START PROVIDED RECORDS
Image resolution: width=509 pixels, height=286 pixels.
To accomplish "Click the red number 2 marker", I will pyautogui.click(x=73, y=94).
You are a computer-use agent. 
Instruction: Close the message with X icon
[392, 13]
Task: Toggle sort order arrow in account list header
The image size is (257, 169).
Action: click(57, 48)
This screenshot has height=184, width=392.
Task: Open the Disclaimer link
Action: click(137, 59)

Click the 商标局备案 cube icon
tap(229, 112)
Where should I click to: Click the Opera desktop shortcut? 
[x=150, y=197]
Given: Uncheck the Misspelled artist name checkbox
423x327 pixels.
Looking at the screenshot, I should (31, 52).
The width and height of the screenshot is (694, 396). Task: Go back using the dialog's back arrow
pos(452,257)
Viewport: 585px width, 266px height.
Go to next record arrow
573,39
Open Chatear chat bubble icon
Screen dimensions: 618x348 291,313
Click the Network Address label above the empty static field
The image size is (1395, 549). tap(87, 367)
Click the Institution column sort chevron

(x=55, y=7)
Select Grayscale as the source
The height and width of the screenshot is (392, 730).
END PROVIDED RECORDS
**TASK DETAILS:** Reproduce every record above exactly as it appears.

**RESPONSE TO THE EXERCISE:**
Image resolution: width=509 pixels, height=286 pixels.
To accomplish "Click the red number 2 marker", I will pyautogui.click(x=73, y=94).
You are a computer-use agent. 
Instruction: Close the message with X icon
[392, 13]
Task: Toggle sort order arrow in account list header
The image size is (257, 169).
Action: click(57, 48)
This screenshot has height=184, width=392.
Task: Open the Disclaimer link
Action: click(137, 59)

Click the 商标局备案 cube icon
tap(229, 112)
Where should I click to: Click the Opera desktop shortcut? 
[x=150, y=197]
Given: Uncheck the Misspelled artist name checkbox
423x327 pixels.
Looking at the screenshot, I should (31, 52).
The width and height of the screenshot is (694, 396). Task: Go back using the dialog's back arrow
pos(452,257)
Viewport: 585px width, 266px height.
Go to next record arrow
573,39
Open Chatear chat bubble icon
Screen dimensions: 618x348 291,313
Click the Network Address label above the empty static field
The image size is (1395, 549). tap(87, 367)
Click the Institution column sort chevron

(x=55, y=7)
Select Grayscale as the source
The height and width of the screenshot is (392, 730).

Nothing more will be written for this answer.